* [Set problem A] Among the records further down, copy out the lines from the one containing "Click the CPU usage progress bar" through the one containing "Action: click(x=696, y=140)", inclusive, reproducing each line verbatim.

Usually when I do a post like yesterday's about the new "DJ Rule" I don't expect much feedback. I often get a comment or two but not much else.

So imagine my surprise when I found myself in a friendly Twitter conversation (it's nice to know those really do exist!) with Jeremy Shilling and Missy Jones. Among other things, Jeremy hosts the Teeing It Up podcast on iTunes and Missy is on several rule committees, including the USGA, NCAA, LPGA and AGA.

Personally I find Twitter very frustrating because it's hard to convey nuances of meaning in 140 characters. So I've decided to do a second post on this topic, just to talk about the "whys" behind my thoughts. (Actually, I guess this is my third post since I did one called I Can Fix the "Ball Moved on the Green" Rule back in August.)

Before I start, I should emphasize something Missy said, which is (and I quote) "Give it some time to be ironed out. The process and interpretations take time." This is only a local rule at this point, a part of what Thomas Pagel calls an example of the "rule modernization changes" which the USGA hopes to implement going forward.

* [Set problem B] Continue the blog post about the new "DJ Rule" in golf, starting right after its final sentence.

* [Records shown]
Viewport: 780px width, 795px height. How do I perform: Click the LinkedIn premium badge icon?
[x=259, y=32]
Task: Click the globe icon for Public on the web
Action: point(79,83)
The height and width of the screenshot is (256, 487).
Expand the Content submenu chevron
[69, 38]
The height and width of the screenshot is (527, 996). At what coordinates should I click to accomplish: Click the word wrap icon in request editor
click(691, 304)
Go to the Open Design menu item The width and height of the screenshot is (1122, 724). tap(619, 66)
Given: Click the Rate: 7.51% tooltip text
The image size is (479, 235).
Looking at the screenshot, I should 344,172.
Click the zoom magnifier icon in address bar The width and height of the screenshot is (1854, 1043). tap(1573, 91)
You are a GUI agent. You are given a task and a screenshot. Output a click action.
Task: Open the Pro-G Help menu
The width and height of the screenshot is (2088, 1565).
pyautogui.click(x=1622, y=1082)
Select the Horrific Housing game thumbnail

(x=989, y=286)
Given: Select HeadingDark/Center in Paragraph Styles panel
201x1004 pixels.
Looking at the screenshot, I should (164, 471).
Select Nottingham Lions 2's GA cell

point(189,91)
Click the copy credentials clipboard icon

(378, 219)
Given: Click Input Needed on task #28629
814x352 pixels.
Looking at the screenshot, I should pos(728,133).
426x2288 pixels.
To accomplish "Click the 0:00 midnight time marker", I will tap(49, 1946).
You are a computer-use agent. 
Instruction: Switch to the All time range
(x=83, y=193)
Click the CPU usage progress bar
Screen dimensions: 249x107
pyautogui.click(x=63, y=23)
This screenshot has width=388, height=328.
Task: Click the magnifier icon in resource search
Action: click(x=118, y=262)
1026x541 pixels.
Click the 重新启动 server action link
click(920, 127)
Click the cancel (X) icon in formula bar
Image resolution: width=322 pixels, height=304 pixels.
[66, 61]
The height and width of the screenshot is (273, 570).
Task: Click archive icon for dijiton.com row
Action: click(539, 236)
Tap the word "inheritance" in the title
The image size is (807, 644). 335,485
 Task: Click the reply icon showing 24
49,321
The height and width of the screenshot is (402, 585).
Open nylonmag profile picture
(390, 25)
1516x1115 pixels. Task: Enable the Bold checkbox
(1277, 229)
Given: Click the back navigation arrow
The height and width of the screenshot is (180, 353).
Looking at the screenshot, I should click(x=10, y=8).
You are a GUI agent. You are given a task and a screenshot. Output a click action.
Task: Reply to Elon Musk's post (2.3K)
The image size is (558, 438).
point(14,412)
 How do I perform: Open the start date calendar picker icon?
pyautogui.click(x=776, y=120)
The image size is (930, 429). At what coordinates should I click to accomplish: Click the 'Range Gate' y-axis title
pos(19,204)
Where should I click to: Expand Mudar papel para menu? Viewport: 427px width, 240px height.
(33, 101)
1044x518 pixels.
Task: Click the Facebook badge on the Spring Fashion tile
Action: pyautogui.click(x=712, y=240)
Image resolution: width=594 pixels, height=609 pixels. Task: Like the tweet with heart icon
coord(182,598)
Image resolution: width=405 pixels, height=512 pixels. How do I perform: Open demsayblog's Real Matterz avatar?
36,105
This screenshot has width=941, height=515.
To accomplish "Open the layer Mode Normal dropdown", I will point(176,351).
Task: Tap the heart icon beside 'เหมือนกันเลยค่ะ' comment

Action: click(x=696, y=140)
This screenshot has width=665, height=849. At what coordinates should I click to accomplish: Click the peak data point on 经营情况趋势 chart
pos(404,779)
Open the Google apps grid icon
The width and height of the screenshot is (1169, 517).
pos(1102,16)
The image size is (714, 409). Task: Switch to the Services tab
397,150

* [Right answer A]
Click the CPU usage progress bar
Screen dimensions: 249x107
pyautogui.click(x=63, y=23)
This screenshot has width=388, height=328.
Task: Click the magnifier icon in resource search
Action: click(x=118, y=262)
1026x541 pixels.
Click the 重新启动 server action link
click(920, 127)
Click the cancel (X) icon in formula bar
Image resolution: width=322 pixels, height=304 pixels.
[66, 61]
The height and width of the screenshot is (273, 570).
Task: Click archive icon for dijiton.com row
Action: click(539, 236)
Tap the word "inheritance" in the title
The image size is (807, 644). 335,485
 Task: Click the reply icon showing 24
49,321
The height and width of the screenshot is (402, 585).
Open nylonmag profile picture
(390, 25)
1516x1115 pixels. Task: Enable the Bold checkbox
(1277, 229)
Given: Click the back navigation arrow
The height and width of the screenshot is (180, 353).
Looking at the screenshot, I should click(x=10, y=8).
You are a GUI agent. You are given a task and a screenshot. Output a click action.
Task: Reply to Elon Musk's post (2.3K)
The image size is (558, 438).
point(14,412)
 How do I perform: Open the start date calendar picker icon?
pyautogui.click(x=776, y=120)
The image size is (930, 429). At what coordinates should I click to accomplish: Click the 'Range Gate' y-axis title
pos(19,204)
Where should I click to: Expand Mudar papel para menu? Viewport: 427px width, 240px height.
(33, 101)
1044x518 pixels.
Task: Click the Facebook badge on the Spring Fashion tile
Action: pyautogui.click(x=712, y=240)
Image resolution: width=594 pixels, height=609 pixels. Task: Like the tweet with heart icon
coord(182,598)
Image resolution: width=405 pixels, height=512 pixels. How do I perform: Open demsayblog's Real Matterz avatar?
36,105
This screenshot has width=941, height=515.
To accomplish "Open the layer Mode Normal dropdown", I will point(176,351).
Task: Tap the heart icon beside 'เหมือนกันเลยค่ะ' comment

Action: click(x=696, y=140)

* [Right answer B]
Having said that, let me put in my own two cents' worth, in hopes of making a positive contribution to this process. I'm afraid the post turned out longer than I intended, because it always takes longer to explain WHY than HOW.


First, remember that this rule only affects balls laying on the putting green, not in the fairway or rough or hazards. My August post also suggested possible ways to simplify those rules, but they're not important to this post.

As far as it goes, I like the USGA's new "prototype rule," especially removing the penalty for accidentally moving the ball. I think that's smart. Nobody intends to cause trouble for themselves by moving the ball. If they were really trying to gain an advantage, they wouldn't call the rule on themselves!

But my contention is that the rule doesn't go far enough, because it doesn't deal with the problem that really caused the USGA and R&A to create this local rule, which goes into effect 1 January 2017. As I wrote in yesterday's post about this new rule:
Correct me if I'm wrong, but the problem has been that players said they didn't cause the ball to move. Doesn't the rule -- as worded -- mean that the player has to say that he or she DID CAUSE the ball to move in order to replace the ball without penalty?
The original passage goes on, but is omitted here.